The battle for personal and political freedom in Russia is often framed as a contest between the Kremlin and its critics over the rights of assembly, speech and suffrage and for an independent judiciary, legislature and press.

As the director of the Institute for Information Freedom Development, a private organization he founded in 2004, Pavlov strives to teach government agencies that stores of information in their possession - manufacturing and sanitary standards, court records, licenses, fire codes, public tenders, administrative decrees, agency phone directories and registries of public and private organizations - should be available for all to view.

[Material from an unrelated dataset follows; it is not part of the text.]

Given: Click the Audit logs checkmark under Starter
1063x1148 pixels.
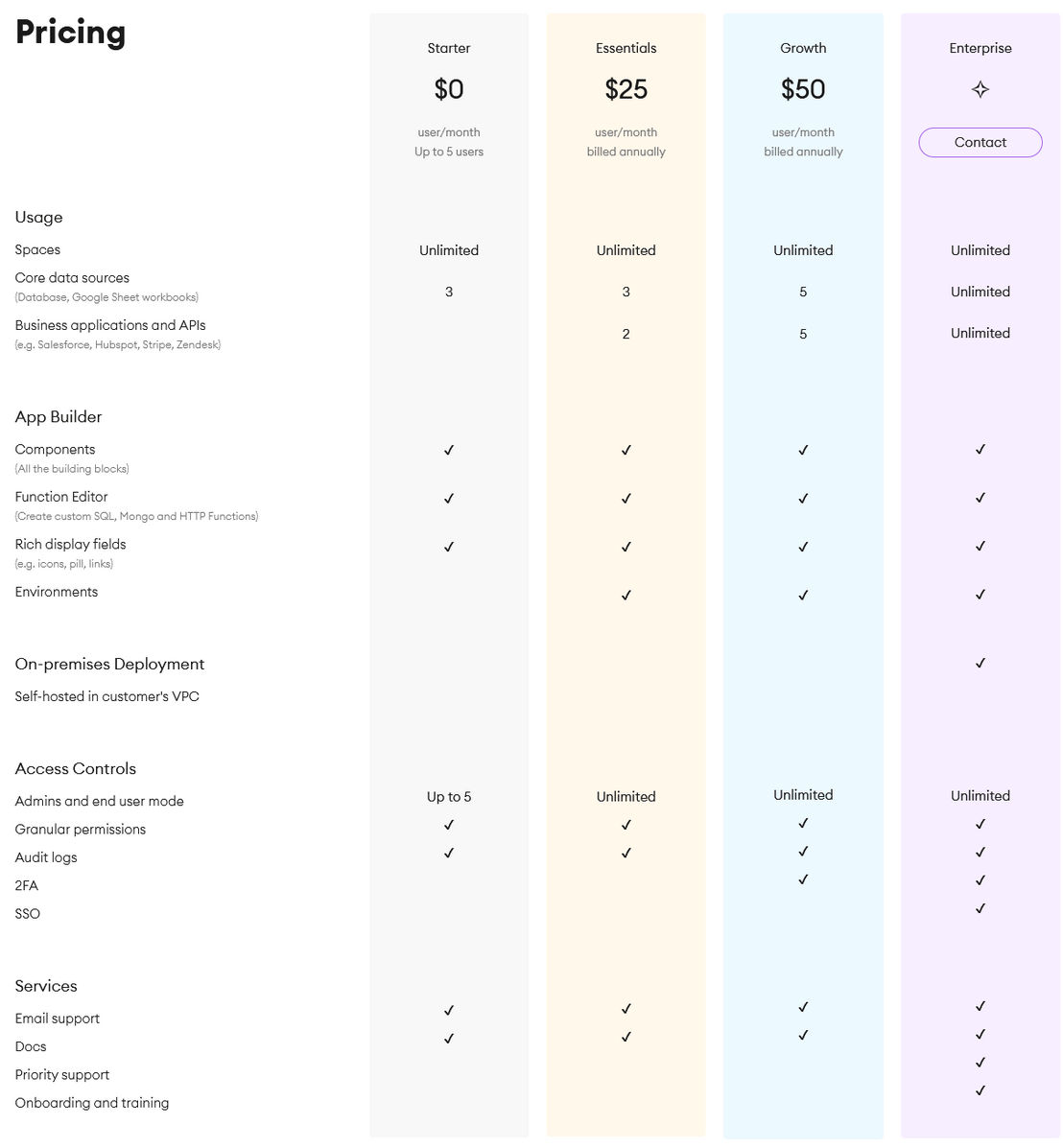Looking at the screenshot, I should tap(448, 853).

His work is necessary, he and his supporters say, because much of the basic information of governance in Russia has never been made public, even after the Constitution codified the public's right to nonsecret information in 1993.

The police said his near-fatal beating was an example of racket protection. At the time he was attacked, Pavlov was trying to a force a state agency to publish, free of charge, the standards used to regulate services and products manufactured in Russian factories.

Pavlov said that for his campaign to succeed he will need official support. He casts his work not as a confrontation, but as a law-based effort to press Russia to live up to its constitutional promise: "Our job is not to win all of the cases, or to force the government to publish all of the information, but to show people that they have rights."

Russian lawyer's fight for 'the right to know' (International Herald Tribune, 26 October 2007)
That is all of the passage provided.